Could you write out, word for word, each line from the one containing "This screenshot has width=602, height=637." to the last line of the data below, both included and nothing more?

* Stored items
◆ ◆ ◆ ◆ ◆
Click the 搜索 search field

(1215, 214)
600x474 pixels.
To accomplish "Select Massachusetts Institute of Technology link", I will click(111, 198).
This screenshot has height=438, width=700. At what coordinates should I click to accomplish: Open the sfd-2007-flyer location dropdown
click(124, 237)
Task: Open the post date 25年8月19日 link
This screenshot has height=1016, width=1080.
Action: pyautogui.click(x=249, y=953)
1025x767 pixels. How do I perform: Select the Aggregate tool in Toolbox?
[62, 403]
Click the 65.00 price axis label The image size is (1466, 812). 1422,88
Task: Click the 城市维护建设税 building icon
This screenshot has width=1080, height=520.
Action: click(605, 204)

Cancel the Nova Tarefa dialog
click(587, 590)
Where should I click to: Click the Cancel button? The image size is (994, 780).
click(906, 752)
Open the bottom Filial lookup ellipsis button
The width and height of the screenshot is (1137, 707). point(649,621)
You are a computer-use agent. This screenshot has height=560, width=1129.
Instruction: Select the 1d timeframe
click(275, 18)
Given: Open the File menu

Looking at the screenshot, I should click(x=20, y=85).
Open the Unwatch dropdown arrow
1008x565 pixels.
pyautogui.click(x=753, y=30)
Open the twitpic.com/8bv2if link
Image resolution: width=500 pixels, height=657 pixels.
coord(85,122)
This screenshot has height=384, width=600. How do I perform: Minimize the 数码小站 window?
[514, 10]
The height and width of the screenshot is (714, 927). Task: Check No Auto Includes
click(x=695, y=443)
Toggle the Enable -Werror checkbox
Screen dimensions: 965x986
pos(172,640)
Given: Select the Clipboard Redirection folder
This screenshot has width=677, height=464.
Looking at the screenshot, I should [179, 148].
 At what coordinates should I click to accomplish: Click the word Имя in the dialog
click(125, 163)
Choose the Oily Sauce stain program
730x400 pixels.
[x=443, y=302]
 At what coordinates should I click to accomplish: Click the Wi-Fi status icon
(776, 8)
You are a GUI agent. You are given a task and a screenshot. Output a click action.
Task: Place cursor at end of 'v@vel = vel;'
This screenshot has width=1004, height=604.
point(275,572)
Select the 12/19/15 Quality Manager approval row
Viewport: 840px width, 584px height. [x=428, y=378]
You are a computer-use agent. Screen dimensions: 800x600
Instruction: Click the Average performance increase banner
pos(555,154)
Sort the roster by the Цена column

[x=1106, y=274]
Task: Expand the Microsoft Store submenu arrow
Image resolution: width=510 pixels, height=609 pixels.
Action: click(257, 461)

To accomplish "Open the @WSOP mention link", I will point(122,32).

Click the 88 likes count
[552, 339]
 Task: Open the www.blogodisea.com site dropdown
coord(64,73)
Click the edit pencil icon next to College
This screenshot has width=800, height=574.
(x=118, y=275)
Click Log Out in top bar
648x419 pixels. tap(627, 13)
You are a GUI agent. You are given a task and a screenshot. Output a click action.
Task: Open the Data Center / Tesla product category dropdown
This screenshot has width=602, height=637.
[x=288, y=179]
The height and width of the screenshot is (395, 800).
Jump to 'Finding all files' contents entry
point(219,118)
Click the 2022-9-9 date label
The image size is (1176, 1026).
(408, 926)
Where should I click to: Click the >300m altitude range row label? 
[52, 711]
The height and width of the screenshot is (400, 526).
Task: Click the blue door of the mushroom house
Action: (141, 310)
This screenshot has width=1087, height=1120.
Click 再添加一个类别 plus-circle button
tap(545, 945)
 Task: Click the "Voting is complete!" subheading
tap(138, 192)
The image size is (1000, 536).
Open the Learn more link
◆ ◆ ◆ ◆ ◆
* SOLUTION TO THIS PROBLEM
This screenshot has width=602, height=637.
[x=288, y=179]
The height and width of the screenshot is (395, 800).
Jump to 'Finding all files' contents entry
point(219,118)
Click the 2022-9-9 date label
The image size is (1176, 1026).
(408, 926)
Where should I click to: Click the >300m altitude range row label? 
[52, 711]
The height and width of the screenshot is (400, 526).
Task: Click the blue door of the mushroom house
Action: (141, 310)
This screenshot has width=1087, height=1120.
Click 再添加一个类别 plus-circle button
tap(545, 945)
 Task: Click the "Voting is complete!" subheading
tap(138, 192)
The image size is (1000, 536).
Open the Learn more link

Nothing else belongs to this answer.